Pagine

Friday, July 04, 2008

Tremonti e quel suo pregiudizio di sinistra sul mercato

Il ragionamento di Giavazzi di oggi si basa su una premessa: che sia aumentato - addirittura del 150% in un anno - il prezzo «reale» del petrolio (cioè «quante ore dobbiamo lavorare per acquistarne un barile»). Ciò per Giavazzi escluderebbe la speculazione tra le possibili cause.

Premetto di non essere esperto di economia e di finanza internazionale, ma a me la frase risulta un po' ambigua. A cosa si riferiva Giavazzi? Ai costi di estrazione, oppure a una crescita della domanda, che obbligherebbe a lavorare di più per l'acquisto di un barile? Oppure semplicemente al prezzo dei carburanti alla pompa?

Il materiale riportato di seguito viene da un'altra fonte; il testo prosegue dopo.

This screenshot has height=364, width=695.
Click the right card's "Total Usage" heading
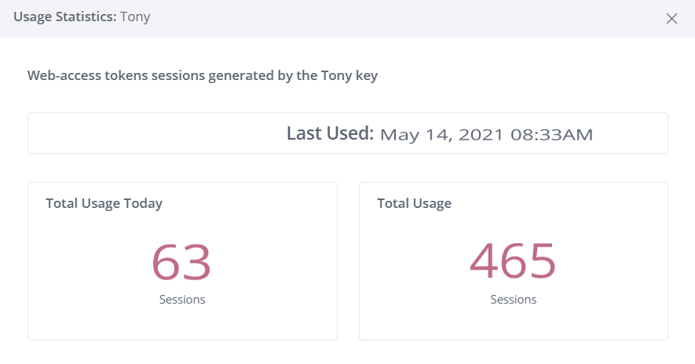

Credo sia stato opportuno da parte della Bce alzare il tasso di interesse e, come Giavazzi, non solo ritengo che l'attuale crisi petrolifera abbia «poco a che vedere con la globalizzazione», ma anche che la globalizzazione, «che in vent'anni ha consentito a un miliardo di persone di uscire dalla povertà e iniziare a consumare», semmai «attenuerà la recessione».

Tuttavia, non escluderei che l'impennata del prezzo del greggio sia dovuta alla speculazione. A quanto mi risulta i costi di estrazione rimangono bassissimi e la domanda è cresciuta, ma non tanto, evidentemente, se i Paesi produttori si rifiutano di aumentare la produzione. Un aumento del prezzo del petrolio dovuto a maggiori costi di estrazione o ad una crescita della domanda sarebbe, credo, più graduale. La dinamica dei prezzi di questi mesi, invece, somiglia di più a un'impennata, per lo più dovuta alla debolezza del dollaro e alla speculazione. D'altra parte, non dobbiamo scordarci che il petrolio è un bene particolarmente esposto alla speculazione, essendo a domanda rigida.

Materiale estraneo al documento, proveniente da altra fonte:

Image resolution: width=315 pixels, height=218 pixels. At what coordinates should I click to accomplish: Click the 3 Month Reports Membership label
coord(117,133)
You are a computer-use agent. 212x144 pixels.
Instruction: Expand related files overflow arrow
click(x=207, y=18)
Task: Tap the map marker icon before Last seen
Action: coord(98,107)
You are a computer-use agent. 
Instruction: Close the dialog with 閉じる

Ma l'editoriale di Giavazzi nasconde in realtà un intento polemico nei confronti del ministro Tremonti, il quale attribuisce la crisi proprio alla globalizzazione e alla speculazione. E' sbagliato assolvere del tutto la speculazione, così come è ingenuo da parte del ministro vedervi un malvagio complotto ordito da un ristretto e oscuro gruppo di finanzieri e tecnocrati.

Questa visione "manichea" del mondo della finanza dimostra una scarsa dimestichezza con i mercati e una scarsa conoscenza dei loro meccanismi di funzionamento. La speculazione non è qualcosa di organizzato a tavolino da poche diaboliche menti, ma è il comportamento spontaneo di migliaia di singoli attori economici che investono i propri fondi in operazioni dove ritengono di poter massimizzare i guadagni minimizzando tempi e rischi, agendo per lo più su beni la cui domanda è rigida.

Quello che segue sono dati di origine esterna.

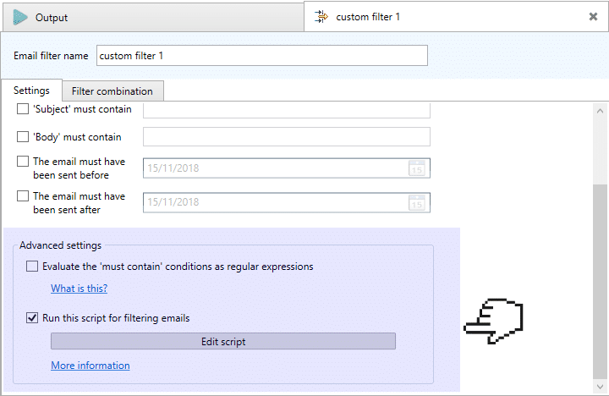Screen dimensions: 609x396
Task: Switch to the Output tab
Action: coord(153,18)
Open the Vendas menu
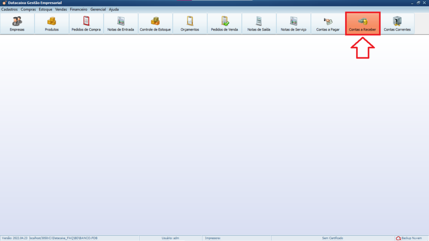The width and height of the screenshot is (429, 241). pos(61,9)
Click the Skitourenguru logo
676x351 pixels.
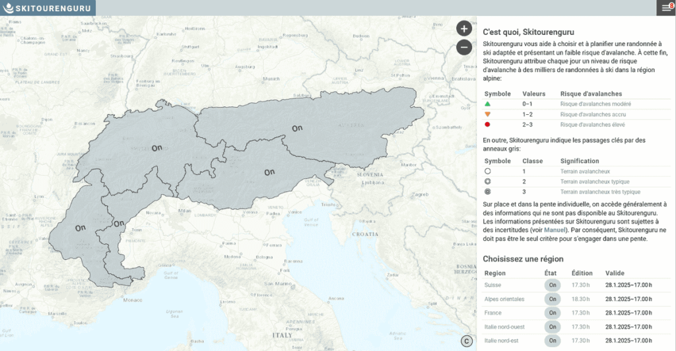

Tremonti, osserva anche Alberto Mingardi su il Riformista di oggi, tende a «personalizzare, indicandone mandanti ed esecutori in un ristretto gruppo di tecnocrati, persino il processo di globalizzazione». Pare che Henry Paulson al G8 abbia addirittura «ridicolizzato la crociata» tremontiana contro la speculazione sui «barili di carta».

Nel suo commento Mingardi cita il libro "Free Trade Nation", in cui l'autore, Frank Trentmann, annota che chi oggi si oppone alla globalizzazione in realtà attacca «un sistema di scambi globale che è stato costruito da una precedente generazione di consumatori e di progressisti», per i quali esso era sostanzialmente «a democratic ticket for the excluded».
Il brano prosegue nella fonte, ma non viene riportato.